In a recent issue of Intensive Care Medicine, Prince et al. [9] reviewed the relationship between admission weight for age and paediatric intensive care unit (PICU) outcome in a data set of 14,307 admissions to the neonatal and paediatric intensive care unit at Great Ormond Street Hospital in London. The key findings were that the mean weight for age for the PICU was significantly lower than the UK population mean; that patients with highest and lowest categories of weight for age (difference between the child’s weight and the UK mean for age is more than 3.5 standard deviations) had the highest mortality; and the patients in the mild to moderately overweight for age category had the lowest mortality. This finding is in keeping with previous paediatric data from Australia [10] (where Numa et al. also reported a “U-shaped” mortality curve when related to weight for age centiles); from the USA [11] where obesity was not associated with increased mortality or morbidity and from Denmark where low weight was a predictor of mortality following cardiac surgery [12].

It is not clear what the implications of low weight for age on admission are. The weight for age must be compared to appropriate standards, taking into account factors such as prematurity, ethnic differences and underlying syndromes such as chromosomal abnormalities. In this study, age was corrected for prematurity, but no allowances were made for any of the other confounders, e.g. underlying syndromes (in the Australian study approximately 7 % of patients had underlying syndromes [10]). In many studies a low weight for age has been taken as diagnostic of malnutrition, but as pointed out by Mehta et al. [13] a comprehensive definition of malnutrition in critically ill children remains elusive. Patients may be underweight or overweight for age for a wide variety of reasons including malnutrition (primary or secondary to malabsorption or nutritional losses); underlying congenital syndromes; endocrine disorders (such as pituitary or adrenal problems); underlying disease (including cardiac or renal disease). This is particularly true of the cohort of children being admitted to intensive care in tertiary referral centres with a high incidence of complex disorders, underlying co-morbidities and other conditions.

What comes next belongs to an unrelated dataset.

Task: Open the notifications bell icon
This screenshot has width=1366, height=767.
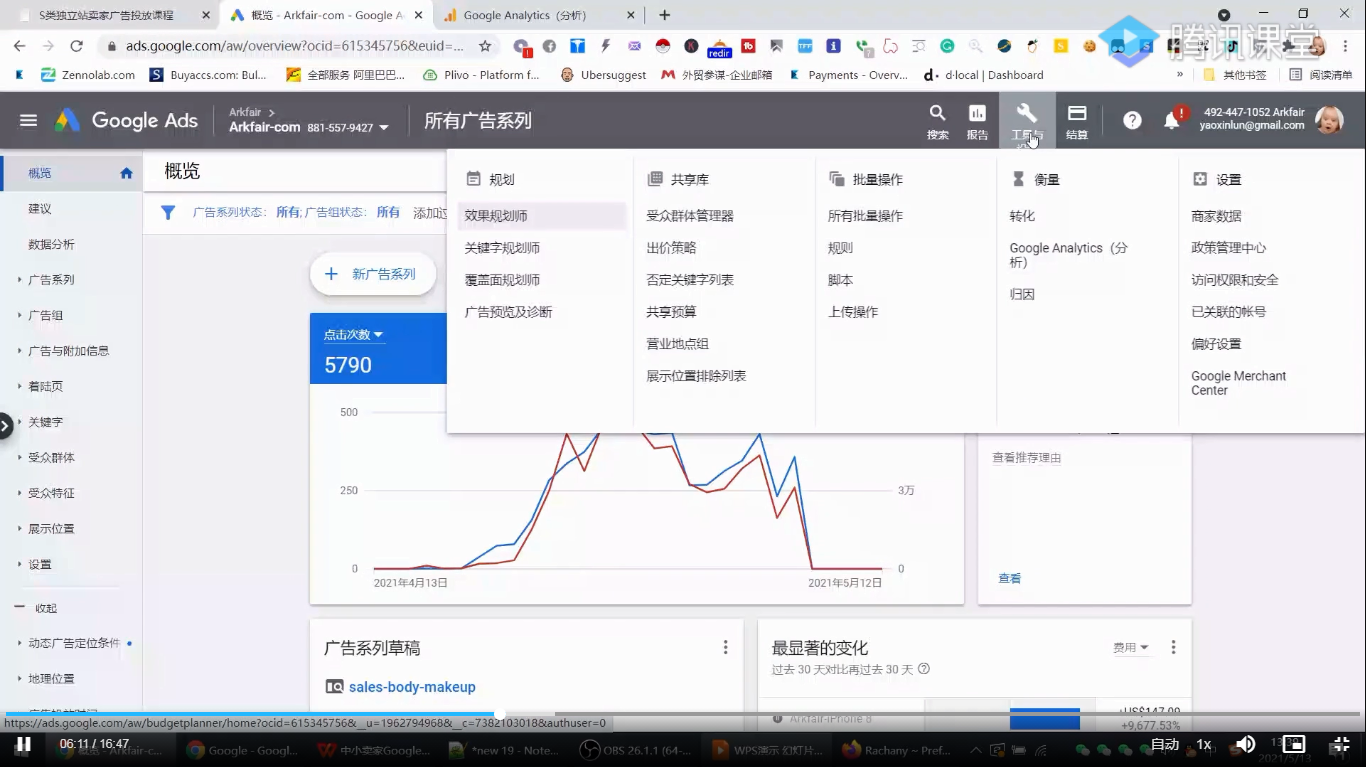Action: pos(1172,119)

There is an urgent need for studies which elucidate the specific role of nutrition in critically ill children. A starting point would be the outlining of parameters which should be measured in order to assess the nutritional status of the child (Fig. 1). The diagnosis of malnutrition in adults can be based on six different areas: (1) insufficient food and nutrition intake relative to predicted requirements, (2) weight loss over time, (3) loss of muscle mass, (4) loss of fat mass, (5) fluid accumulation, and (6) measurably diminished grip strength [14]. However anthropometry in critically ill children may be inaccurate. Much of the other data is simply not available on PICU admission unless efforts are very specifically directed at collection.

Fig. 1
figure 1

Potential approach to nutritional management in the PICU. This outline could provide a basic outline to both data collection and clinical care in the PICU

Despite the fact that size clearly matters (in both adults and children), it seems that we are poorly equipped to measure size accurately (and meaningfully). Accurate weight, length and skinfold thickness are rarely if ever measured on PICU admission, particularly in those admitted as an emergency, let alone during the PICU stay. In addition, there is good data that following admission, inadequate nutrition is almost universal and critically ill patients often become malnourished within a short period of time, with some evidence that this impacts on outcome [15].

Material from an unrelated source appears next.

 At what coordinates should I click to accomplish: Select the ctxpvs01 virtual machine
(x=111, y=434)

There are numerous publications on the nutritional care of patients in ICU, but we seem to find it difficult to understand some very basic issues regarding the nutritional status and requirements of our patients. It is not surprising that much data regarding size and outcome is labelled as “paradoxical”, yet much crucial information could be rapidly gathered if we actually paid attention to “nutritional” measurement in both adults and children.